Note: This is the third and final part of my tale of my wild Jeopardy! trip, coming on the second anniversary of my appearance’s air date (Oct. 20, 2017). If I wrote a screenplay about this, it would’ve been turned down because no one would believe it. I still don’t, either, and I lived it. But with the exception of 10 minutes of exquisite torture, it was a good experience. And it’s a good way to finish my book, whenever that will be. For Part 1, go here. For Part 2, click here.

Thursday morning, August 3rd, 2017

Yeah, things turned kinda upside down (snap) like that.

A text from Paola, my bestie, back in Connecticut, on my phone as I awoke. I had talked to her the night before and I told her about my musical earworms that morning. So she wanted to send me some inspirational music to absorb. It was Iz Kamakawiwo’ole’s wonderful ukulele version of “Over the Rainbow.” That was a Big Sweetie thing for her to do. Then again, she’s always been a Big Sweetie. I was ready. Mentally, at least, I was ready. And the knee that caused me great pain the morning before wasn’t bothering me as I walked to the shower. And I wore the fancy top she bought me at Macy’s, so she was coming along for the ride.

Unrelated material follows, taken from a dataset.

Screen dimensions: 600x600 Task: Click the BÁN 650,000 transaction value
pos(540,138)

Adan, the waiter in the hotel lobby restaurant, was ready for the nervous visitor from the East Coast with coffee, and this time I didn’t miss the coffeepot. I was a little more relaxed than the day before as I ate my omelet, though still a little anxious. Not in a nervous way, but in a stored-up-energy way. Anyway, the day started inauspiciously for one young woman in a wheelchair, who couldn’t make it aboard the bus; she had broken her foot badly days before and was in a walking cast, but couldn’t put any pressure on it, and after a couple of futile attempts to climb the three steps into the van, she and her husband hailed a cab to follow us.

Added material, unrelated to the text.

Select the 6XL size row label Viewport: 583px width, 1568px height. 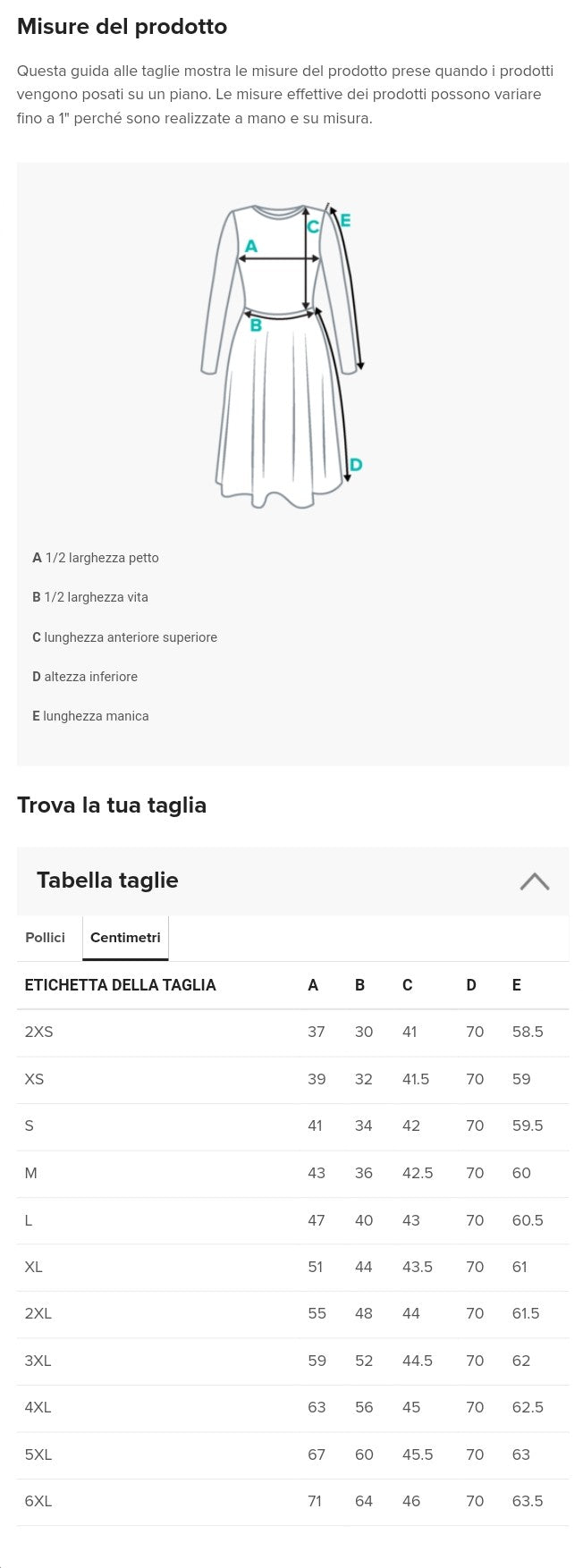(x=38, y=1502)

The second day, this was old hat. Manny Abell, Emily Wilson and I sat on the couch, small-talking and waiting our turns for makeup, as all the newbies sat at the table and went through the paperwork and the spiels from the contestant crew and all the jitters we experienced the day before. It was like one of those war movies where the grizzled, weary veterans arrive in camp and watch an eager new batch of recruits fall in. Minus the actual battle and blood and guts, of course. But yeah, I did relax a bit more. For the moment.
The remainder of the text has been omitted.